The distance between point relationship, determines the target position according to the distance relation.
In some embodiments of the invention, aforementioned schemes are based on, the third determination unit is configured that according to the mesh
Cursor position chooses the position between the target position at a predetermined distance in the direction of advance of the target travel track
Pre- a position is taken aim at as described, wherein the preset distance is the distance that the vehicle travels in scheduled duration.
In some embodiments of the invention, aforementioned schemes are based on, first computing unit, which is configured that described in calculating, works as
First error, the current location and pre- second taken aim between a position between front position and the target position are missed
Difference and the target position and the pre- third error taken aim between a position;It is missed according to the first error, described second
The poor and described third error calculates first deviation.

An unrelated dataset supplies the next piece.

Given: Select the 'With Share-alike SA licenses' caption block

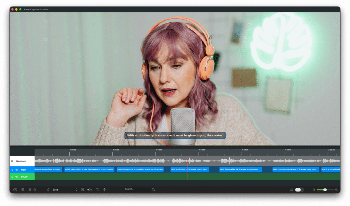Looking at the screenshot, I should [x=240, y=169].
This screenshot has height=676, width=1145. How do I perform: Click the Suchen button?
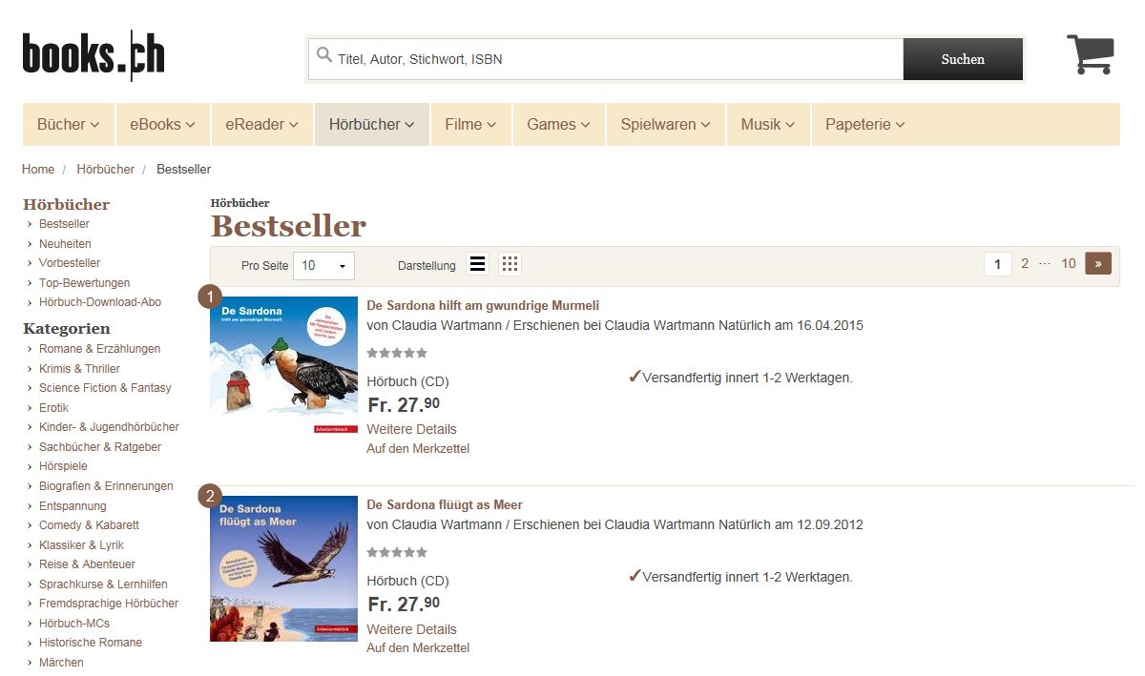(963, 59)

In some embodiments of the invention, aforementioned schemes are based on, first computing unit is configured to through following public affairs
Formula calculates first deviation:
Wherein, Δ d indicates first deviation;Δd1Indicate the first error;Δd2Indicate second error;Δ
d3Indicate the third error.
In some embodiments of the invention, aforementioned schemes are based on, the first processing units include: the 4th determining single
Member, for determining the actual heading of the vehicle according to the course angle information for including in the vehicle movement information;5th determines
Unit determines the vehicle for the pre- tangential direction for taking aim at a position on the target travel track according to the vehicle
Bogey heading;Second computing unit, for calculating the difference between the actual heading of the vehicle and the bogey heading, with
Obtain second deviation.
In some embodiments of the invention, aforementioned schemes are based on, described the second processing unit includes: that third calculates list
Member, for calculating the feedback control amount controlled the steering wheel according to first deviation and second deviation;It is folded
Add unit, for the feedforward control amount controlled the steering wheel and the feedback control amount to be overlapped, to obtain
The corner control amount that the steering wheel of the vehicle is controlled.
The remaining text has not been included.